Note that this is a question of approach, of philosophy, not of gear. It’s actually improbably easy to reach the soft haste cap with this philosophy; assuming that you have Borrowed Time and Enlightenment, it only takes 66 Haste Rating to reach the 33% haste cap after you’ve cast Power Word: Shield. This cap is based on reducing the 1.5s global cooldown to 1.0s, which is as far as it will go; at 33% haste, multiply your spell’s cast time by 0.67 (1-0.33) to get the actual cast time. This reduces the cast time of Flash Heal to 1s, the channel time of Penance to 1.3s (a tick goes off at 0s, 0.67s, and 1.34s), and the cast times of Greater Heal and Prayer of Healing to 2s. Further Haste Rating will increase your haste (and lower your casting time) even more, and it’s possible to reap some advantage from this, but more haste has a diminishing effect (because of the
The idea behind this approach, therefore, is that you’ll be casting Power Word: Shield at just about every opportunity. This will both ensure that Renewed Hope stays up on your targets (both the -3% damage buff and the +4% crit chance) and allow you to cast your heals as quickly as possible. You’ll also do a lot of mitigation of damage, and since you’ll be keeping the Weakened Soul debuff up on a lot of players at once, you’ll also have an increased chance to proc Divine Aegis when you do have to heal someone.

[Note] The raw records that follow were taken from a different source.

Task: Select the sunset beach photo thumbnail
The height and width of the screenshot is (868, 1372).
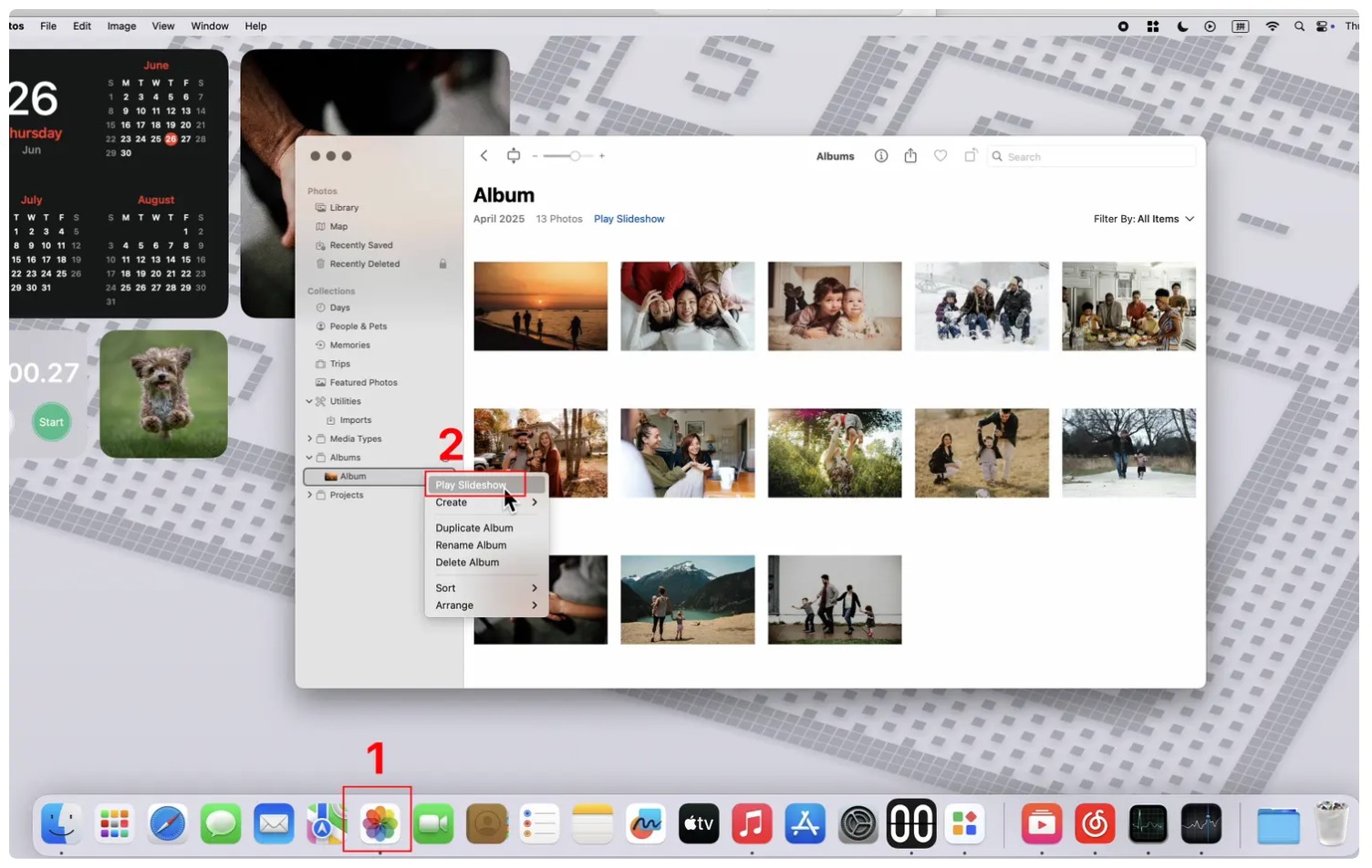Action: [x=540, y=306]
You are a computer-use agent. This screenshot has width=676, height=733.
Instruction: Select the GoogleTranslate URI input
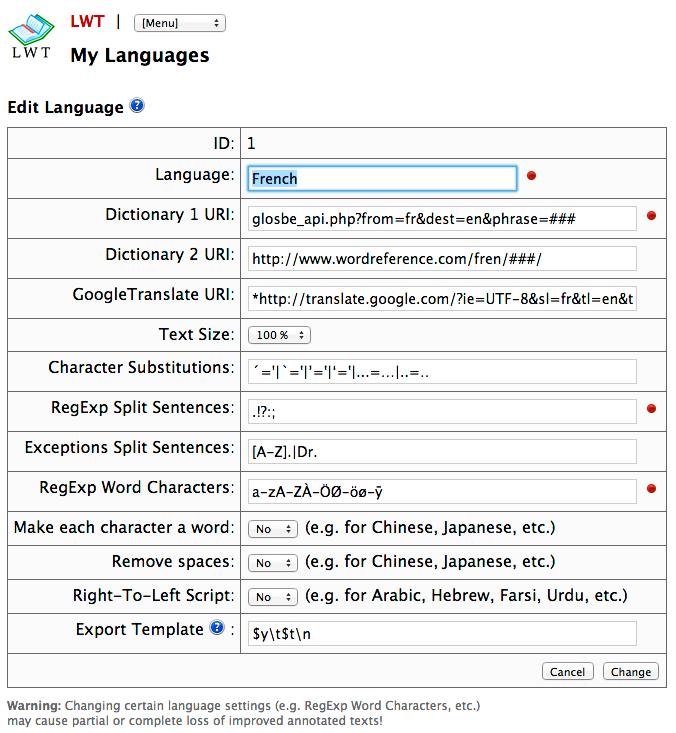441,299
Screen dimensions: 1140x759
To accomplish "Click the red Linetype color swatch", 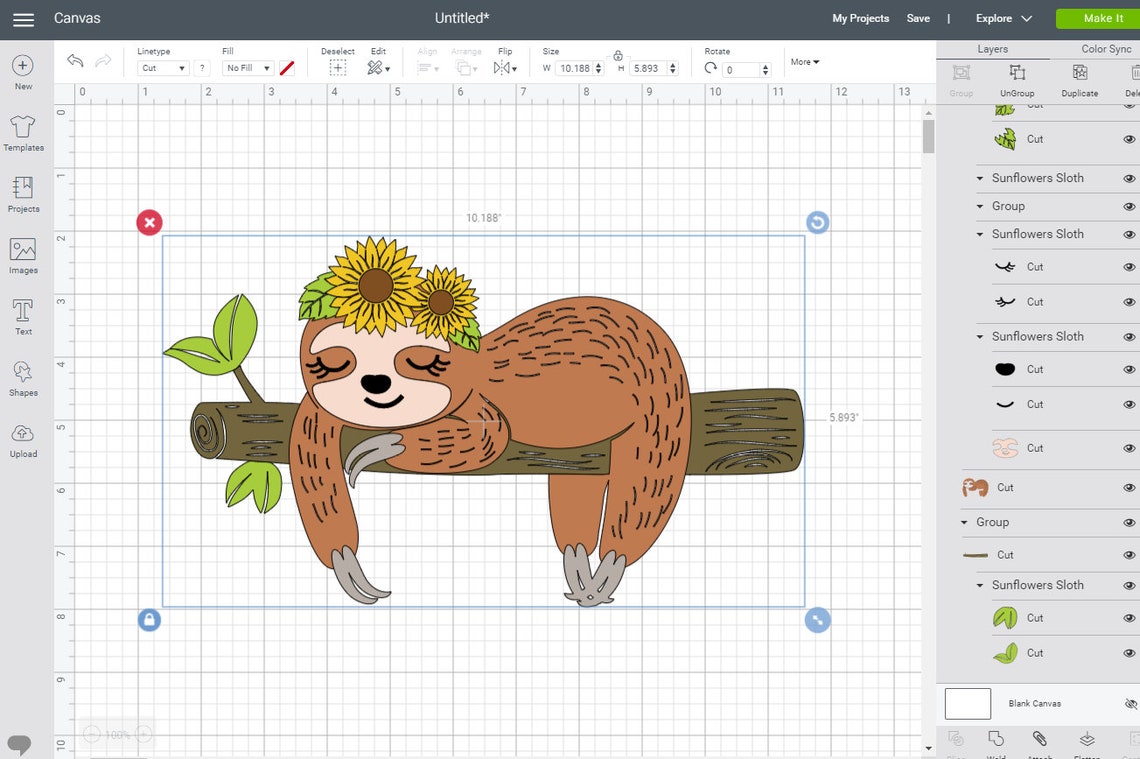I will 289,67.
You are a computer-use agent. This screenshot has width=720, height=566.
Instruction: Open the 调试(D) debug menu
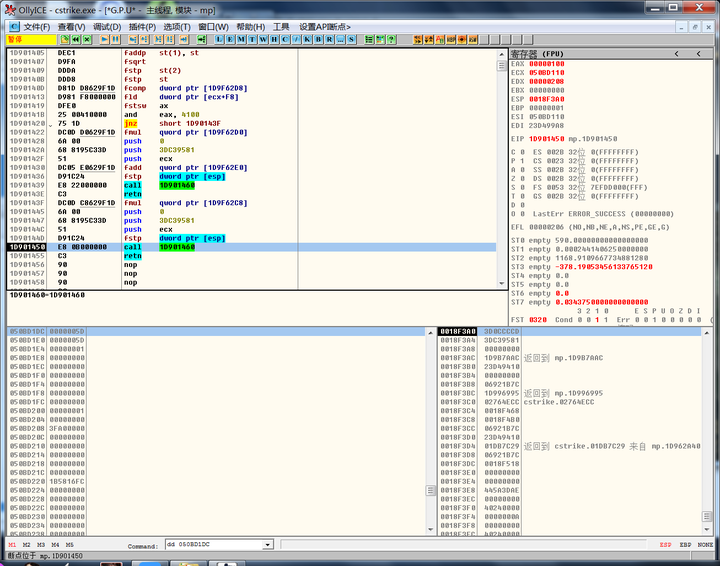point(107,26)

There are, of course, drawbacks to this approach. The first and most obvious is that it goes through a lot of mana. This can be mitigated by a high Intellect and mana regen rate, and even without those advantages, I had little trouble in 10-man fights when I tested this approach last night. Another objection at first glance is that by by relying on casting Power Word: Shield before you cast your heal, you’re effectively adding to your cast time (the half-second shaved off your Flash Heal is offset by the 1-second GCD from PW:S). My only response to this is that it’s better to be casting PW:S almost constantly. By doing that, you’re keeping yourself in Borrowed Time for when you do need to heal somebody.
I admit that this is an approach that feels strange to a lot of healers, myself included; spell haste is for caster DPS, and PW:S is for emergencies! I think that’s a Burning-Crusade, Holy-style healing mindset, though, and getting used to Discipline as a healing spec means getting rid of some of our preconceptions about what it means to heal as a priest. We can start with allowing for the possibility that PW:S and our caster stats can be used differently than we’re used to.